A ofensa é feita à memória do morto, não à pessoa dele, já que os familiares representam as vítimas desse caso. Geralmente, a família sofre o reflexo da ofensa através da discriminação e do preconceito da sociedade. Desse modo, a queixa pode ser movida pelo cônjuge, ascendente, descendente ou irmão do indivíduo falecido.
Calúnia
Art. 138 – Caluniar alguém, imputando-lhe falsamente fato definido como crime:
Pena – detenção, de seis meses a dois anos, e multa.
1º – Na mesma pena incorre quem, sabendo falsa a imputação, a propala ou divulga.
2º – É punível a calúnia contra os mortos.
O vilipêndio de cadáver é um crime previsto no Código Penal (artigo 212) que consiste em desrespeitar a dignidade do corpo de uma pessoa morta. As principais atitudes que configuram esse crime são: esmurrar o corpo, cortar algum membro, rasgar as vestes ou dispersar as cinzas com desrespeito.
Atualmente, com o avanço da tecnologia, esse crime está acontecendo de maneira virtual também. É importante ressaltar que o compartilhamento das imagens dos corpos na internet pode ser considerado crime. Perceber a intenção da pessoa durante a divulgação das imagens é crucial para o julgamento dela, porque é necessário comprovar a intenção de desrespeito.
Infelizmente, quando uma pessoa famosa sofre um acidente, muitas imagens são divulgadas na internet de maneira criminosa. É preciso saber que as pessoas falecidas (anônimas e famosas) deixam familiares e amigos que guardam sentimentos de boa memória e admiração. Portanto, o respeito sempre será um valor universal e imortal.

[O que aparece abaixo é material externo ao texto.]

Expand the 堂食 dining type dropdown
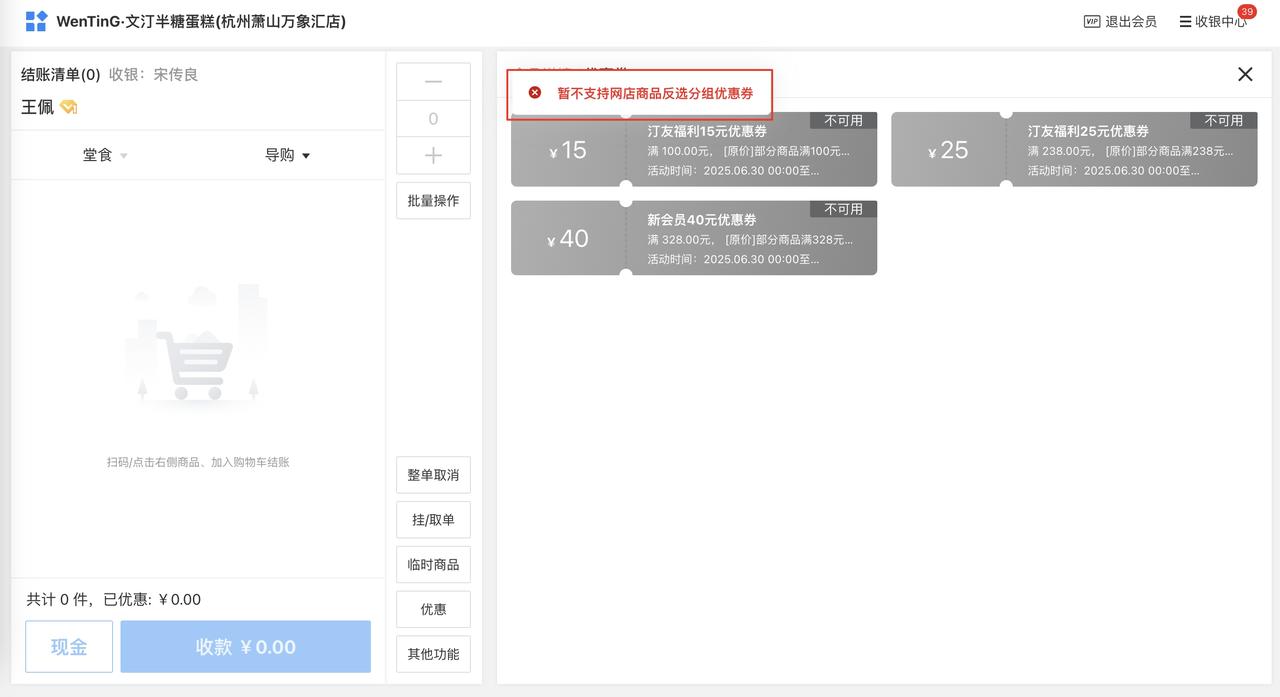The height and width of the screenshot is (697, 1280). click(105, 155)
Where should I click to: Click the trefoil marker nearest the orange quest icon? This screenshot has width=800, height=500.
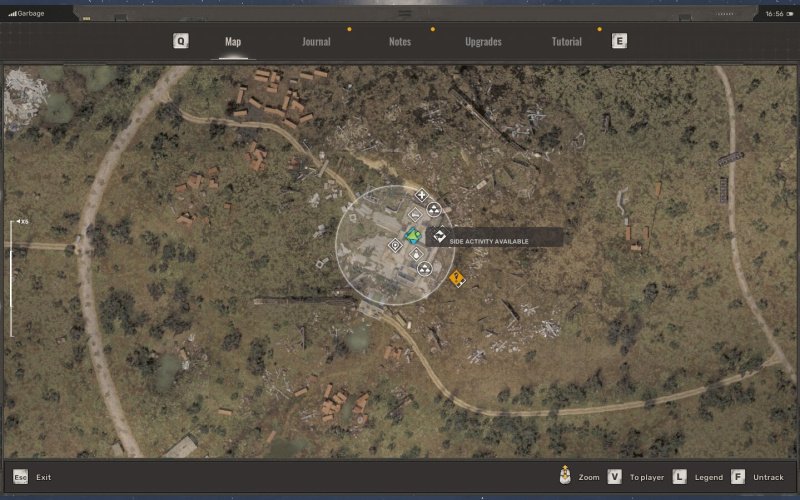[424, 268]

O crime de vilipêndio de cadáver
Art. 212 – Vilipendiar cadáver ou suas cinzas:
Pena – detenção, de um a três anos, e multa.
Observação: a pessoa que faleceu não pode ser a vítima propriamente dita de um crime, porque não tem mais a capacidade de sentir a ofensa. Sendo assim, o bem jurídico lesado é o sentimento de respeito que se guarda em relação ao falecido. Consideramos que as pessoas enlutadas e aquelas que guardam a boa lembrança e o sentimento de veneração são as vítimas dos “ataques” dirigidos contra os mortos, porque elas sentem a ofensa. Logo, o Direito permite que elas defendam a memória de alguém perante a Justiça.